Configuring the harvester

Image 1, Xml Web Service Harvester properties.

Harvester
Name	The name of the harvester in use by the selected Query-node. To change harvester, select the name property and click on the ellipsis button. Select the appropriate harvester in the form that is displayed.
Settings
Accept	The accepted content type of the response. The default value for the Xml Web service harvester is application/xml.
Accept-Charset	The accepted charset of the response. The default is utf-8.
Content-Type	The content type of the request. This is only applicable if Method=POST. The default is application/x-www-form-urlencoded.
Custom Headers	You can add any number of custom http headers to your request, e.g. Accept-Language.
Data Element	An XPath expresson to select nodes from the Xml-response. If the XML document uses a default namespace, you access elements using the prefix "p" in you XPath expression, see image 1 above. For all other namespaces use their respective prefix.
Method	Request method. Possible values are POST and GET. The default value is POST.
Query string	Method = GET: The query string is appended to the Url like Url?Query string. The arguments added to query string should be url-encoded. Method = POST: The content of the query string is sent in the request body. If content type is application/json, the query string should contain JSON-style arguments, e.g. "arg1":"val1", "arg2":"val2". Otherwise the query string should be url-encoded.
Url	The url to the service from which you want to request information.
User authentication
Password	Supply a password if the service requires authentication. Leave empty for anonymous authentication.
User ID	Supply a user id if the service requires authentication. Leave empty for anonymous authentication.

Adding relations

In the model displayed in image 1 we want to list all releases for all artists, and all tracks for each release and finally retrieve the lyrics for each track. In order to accomplish this we need to describe how the information in our model is related. For HTTP-harvesters, there are two ways to do this. Which method to use depends mainly of the web service being called. You can use any of the methods, or a combination of them.

1. Parent relation

Every query node (except for the root node), independent of which harvester it uses, has a parent relation property in the XML section.

Image 2, the parent relation property

To add or edit a parent relation, select the property and click on the ellipsis button.

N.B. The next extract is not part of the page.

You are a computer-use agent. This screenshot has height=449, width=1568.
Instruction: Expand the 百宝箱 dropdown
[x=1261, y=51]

Image 3, managing the parent relation

All leaves of the selected node, having Column Name specified in the Source section, are listed in the Column combo box, and all parent leaves, having Column Name specified in the Source section, are listed in the Parent column combo box. In the first column you can either select any of the listed options, or you can type your own value. In the second column you must select one of the avaliable parent column options. You can add any number of relations.

If request method = GET, the relations will be added to the query string as ColumnName=Parent column value&...

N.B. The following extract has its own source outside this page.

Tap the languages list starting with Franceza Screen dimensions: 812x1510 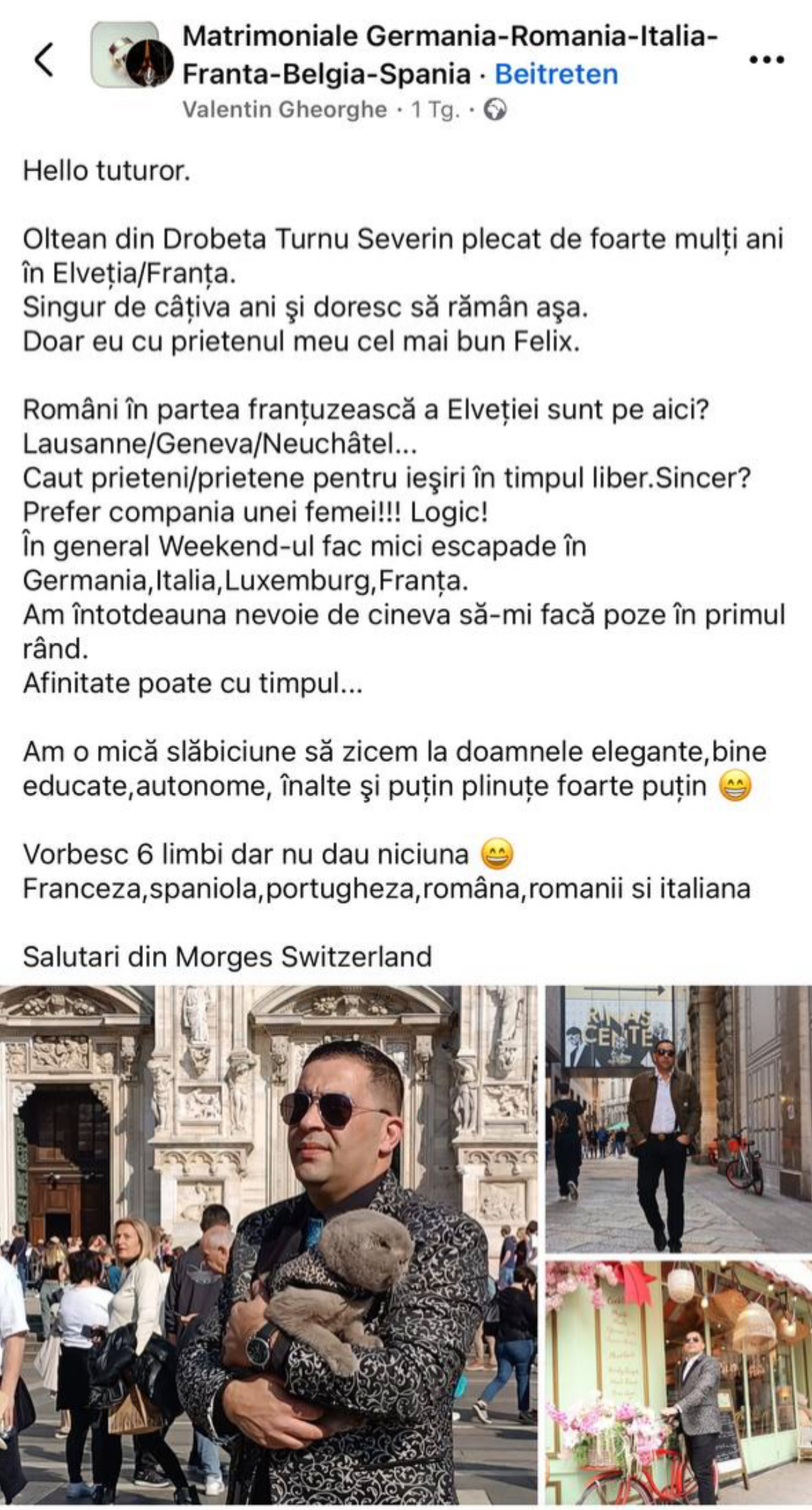coord(386,888)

If request method = POST, and content type = application/x-www-form-urlencoded, the relation is sent in the request content according to ColumnName=Parent column value&...

If request method = POST, and content type = application/json, the relation is sent in the request content as Json, e.g {ColumnName=Parent column value, ... }

Where ColumnName is the name of the column you selected, or entered into, the first column, and Parent column value is the value returned by the parent harvester for the selected column. Please see the JSON Web Service Harvester article for an example.

2. Tagging the url

Using any of the http-harvesters you may tag the web service url, as well as the query string, using the following syntax; <parent.ColumnName>, where ColumnName is the value of the Column Name property for the parent column/leaf. At runtime, the tag will be substituted with the harvested value of the specified parent column.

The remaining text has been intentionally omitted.